The constrained sphere problem is found to have high evolvability, evidenced by a high NFC value. This is expected, since the sphere function is one of the simplest continuous optimisation problems.

corr, plot = nfc(deceptive_sample)
corr

{'nfc_all_X_for_f0': np.float64(0.9306122448979591)}

../../_images/c7e4cbd634b9486eba1d691fed7e1d5e9d0960849b366c1d4344a5a888c1eb67.png

The deceptive problem has a high NFC but a lower value that the sphere function as expected, since the sphere problem is an easier problem.

Neighbouring solutions’ ranks correlation (NRC)¶

pyxla.nrc() corroborates pyxla.nfc() since it is based on the objective ranks.

from pyxla import nrc

corr, plot = nrc(sphere_sample)
corr

{'NRC_for_f0_ranks': '0.9972'}

../../_images/a1891b4627bb115036cb942159a7231e05990b35bbe312e9eefd23c0eebbd626.png

corr, plot = nrc(deceptive_sample)
corr

{'NRC_for_f0_ranks': '0.9306'}

../../_images/5f338292b9967971fe67756bbf36fda79ed1b83ae41ac793b1c84efd5ea4a172.png

Dispersion of best solution (`disp_best`)¶

pyxla.disp_best() can tell if the problem has a global structure or whether it has many funnels.

from pyxla import disp_best

corr, plot = disp_best(sphere_sample)
corr

/builds/aliefooghe/pyxla-wg/src/pyxla/__init__.py:1403: RuntimeWarning: divide by zero encountered in log
  forward = lambda x: np.log(x / init_percentage) / np.log(growth_factor)
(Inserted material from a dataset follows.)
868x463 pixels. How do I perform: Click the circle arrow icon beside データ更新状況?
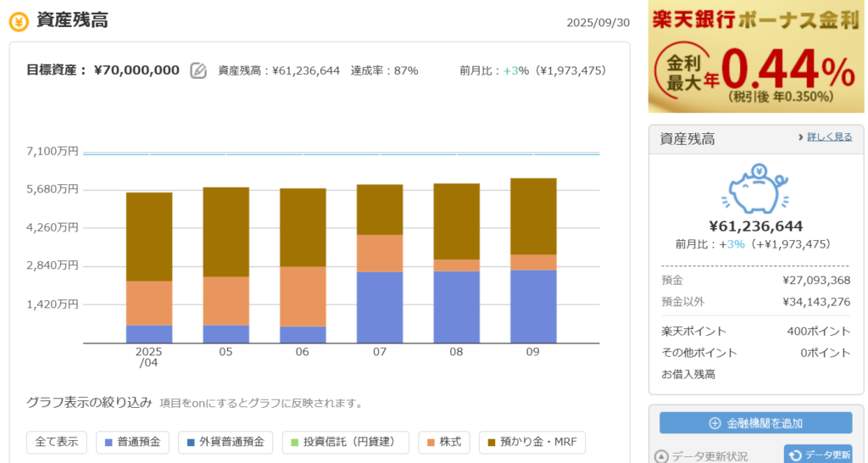[663, 456]
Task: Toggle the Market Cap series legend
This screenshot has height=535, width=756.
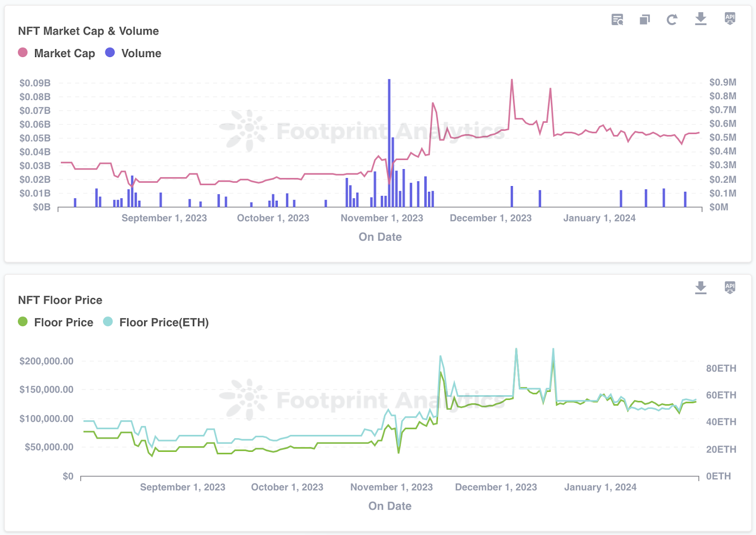Action: click(x=64, y=53)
{'f0': np.float64(-2.33027833865432)}

../../_images/370bd7f485477f464118abc58d03e171b0746b0d48713d260baab96559e68b1a.png

corr, plot = disp_best(deceptive_sample)
corr

/builds/aliefooghe/pyxla-wg/src/pyxla/__init__.py:1403: RuntimeWarning: divide by zero encountered in log
  forward = lambda x: np.log(x / init_percentage) / np.log(growth_factor)

{'f0': np.float64(0.6570628896308044)}

../../_images/942afd430f92a7833e4b4844c2e587d1df2e01ca7ce1d70984115001e5937370.png

The sphere problem’s objective has a negative dispersion metric value which indicates the presence of a global structure, as expected. The deceptive problem, on the other hand, has a positive dispersion metric value, indicating the presence of funnels. The scatter plots visually express the dispersion, where for the constrained sphere problem, the spread of pairwise distances grows as the sample size of the best solution is increased. Conversely, for the deceptive problem, the gaps between the clusters of points for lower sample sizes show that indeed the best solutions are much further apart, accounting for the lack of a global structure.